Forrester also recommends that brands have a long-term view of their mobile application.

It is important to plan ahead for whatever technology changes/enhancements happen in the future.

Companies should assign resources internally to make sure that the application is constantly maintained and improved.

Also, listen to any feedback customers have. After all, it is the customer you are trying to please.

"Also, consider how adaptable your application is to future marketing messages: Apps that highlight specific product features may be great for driving sales but will need to be updated as your products and marketing messages evolve," the report says.
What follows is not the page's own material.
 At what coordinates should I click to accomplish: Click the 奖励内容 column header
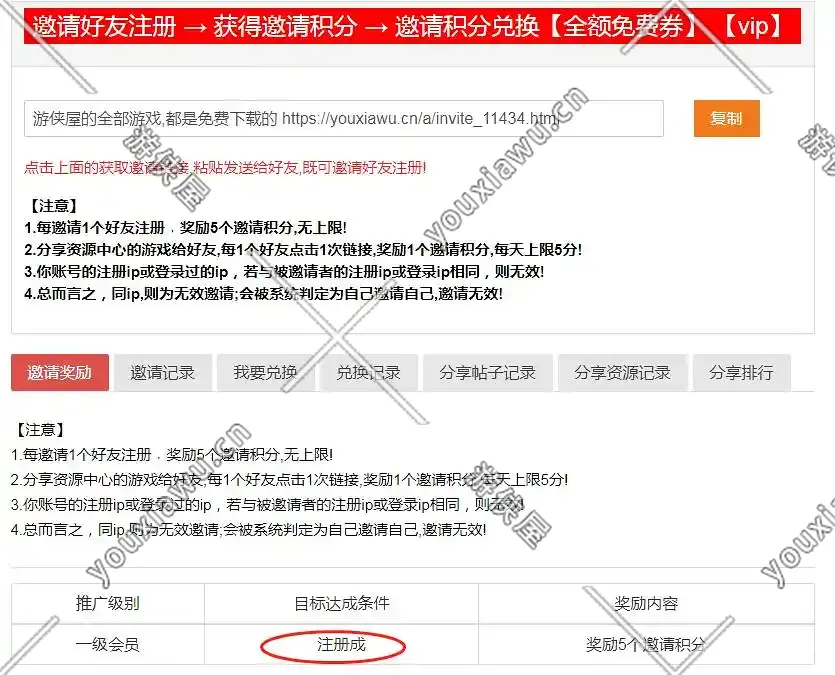point(646,603)
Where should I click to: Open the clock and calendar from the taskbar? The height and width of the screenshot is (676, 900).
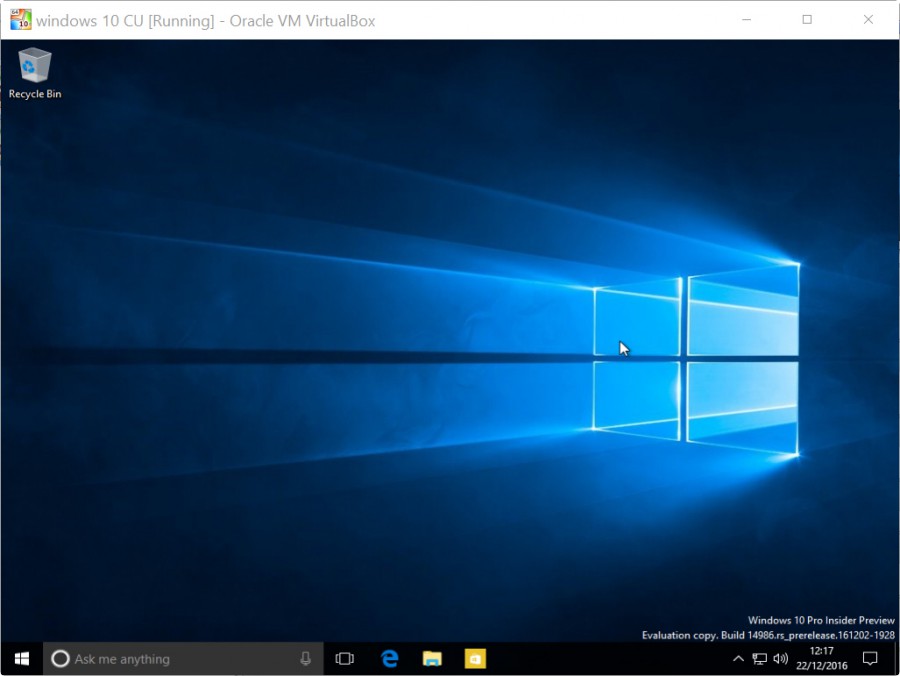[x=820, y=658]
The Forrester report also stresses the importance of measuring success of applications.

The number of downloads is important, but it does not provide much insight into actual usage.

Marketers considering a mobile applications need to be familiar with some of the emerging analytics players.

"Brainstorm ways to leverage what your company can offer through an application," the report says. "Mobile consumers want to be delighted, and a clever application can deliver both an element of fun as well as meet branding goals.

"For instance, Zippo's big idea was to turn an iPhone into a virtual cigarette lighter that often gets used by live concert-goers who in the past would have used a real lighter during an encore," it says. "The application has been downloaded more than 3 million times and rose as high as the No. 2 free iPhone application."